> **Consigne**
Résumez en deux phrases le texte sur le roman des salamandres.

··· Bloc de texte ···

Tout commence par la découverte fortuite, près d’une île indonésienne, d’une espèce de salamandres marines capables de marcher sur les pattes arrières et de se servir d’outils. Utilisées comme main d’oeuvre gratuite, instruites par les hommes (les femmes sont quasiment absentes du roman), les salamandres progressent rapidement : elles parlent, elles lisent !
« Cette même salamandre sait lire, mais seulement les journaux du soir. Elle s’intéresse aux mêmes sujets que l’Anglais moyen et réagit d’une manière analogue, c’est-à-dire selon les idées reçues. Sa vie intellectuelle, dans la mesure où elle en a une, se compose de conceptions et d’opinions courantes à l’heure actuelle ».
Et surtout elles se multiplient et prolifèrent bientôt. Devenue vingt fois plus nombreuse que l’espèce humaine, l’espèce des salamandres va-t-elle dominer la planète ?
L’excellent roman que voici ! Sous une forme hilarante, l’histoire de l’asservissement des salamandres est pour Karel Čapek l’occasion de pourfendre l’exploitation capitaliste à outrance et la destruction de l’environnement qu’elle entraîne, la traite des esclaves, la colonisation, le racisme, le nationalisme… Et tout ceci en faisant rire ! Il est aussi question de bien-être animal et du déni des dirigeants européens face à la guerre qui vient, le roman étant paru en 1935. Bref, on pourrait dire que, sur un ton très ironique, le sujet est la bêtise humaine auto-satisfaite, l’incapacité à envisager une nouvelle stratégie commune même quand les preuves s’accumulent des conséquences négatives de celle en cours.

··· Lignes enregistrées ···

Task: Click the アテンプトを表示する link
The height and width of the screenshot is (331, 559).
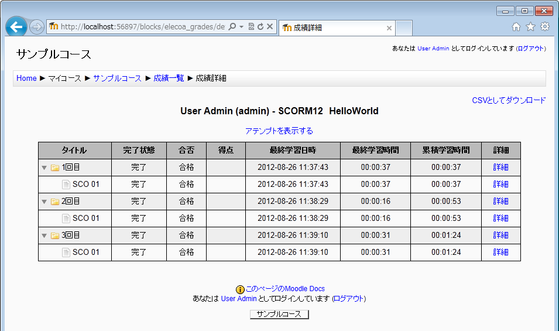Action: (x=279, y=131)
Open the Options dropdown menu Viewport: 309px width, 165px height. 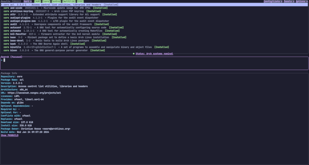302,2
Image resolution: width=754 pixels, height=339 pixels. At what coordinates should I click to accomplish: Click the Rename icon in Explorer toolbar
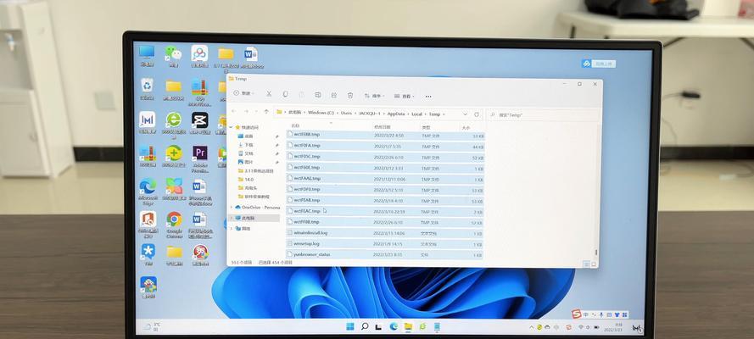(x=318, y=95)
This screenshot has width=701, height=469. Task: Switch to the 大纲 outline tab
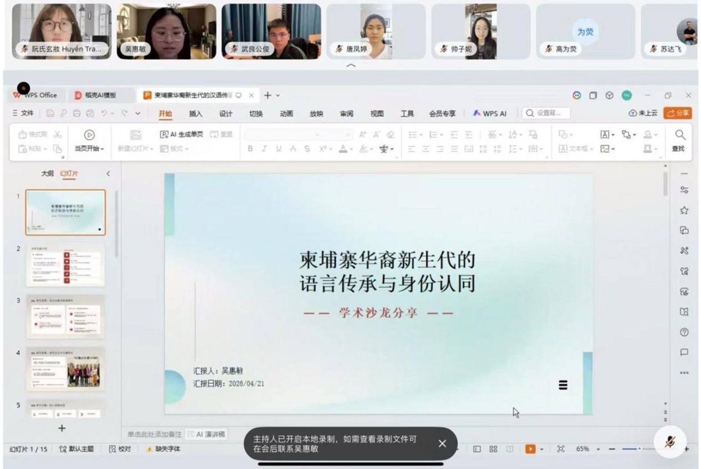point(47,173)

···
··· Lignes enregistrées ···

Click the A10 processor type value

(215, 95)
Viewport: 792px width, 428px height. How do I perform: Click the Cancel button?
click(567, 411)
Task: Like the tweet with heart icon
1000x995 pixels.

···

> **Résultat attendu**
Découvertes par hasard près d'une île indonésienne, des salamandres marines capables de marcher sur leurs pattes arrière et de se servir d'outils sont exploitées comme main-d'œuvre gratuite et instruites par les hommes, au point de parler, de lire puis de proliférer jusqu'à faire craindre qu'elles dominent la planète. Sous une forme hilarante, ce roman paru en 1935 permet à Karel Čapek de pourfendre l'exploitation capitaliste à outrance, la destruction de l'environnement, la traite des esclaves, la colonisation, le racisme et le nationalisme, et plus largement la bêtise humaine auto-satisfaite.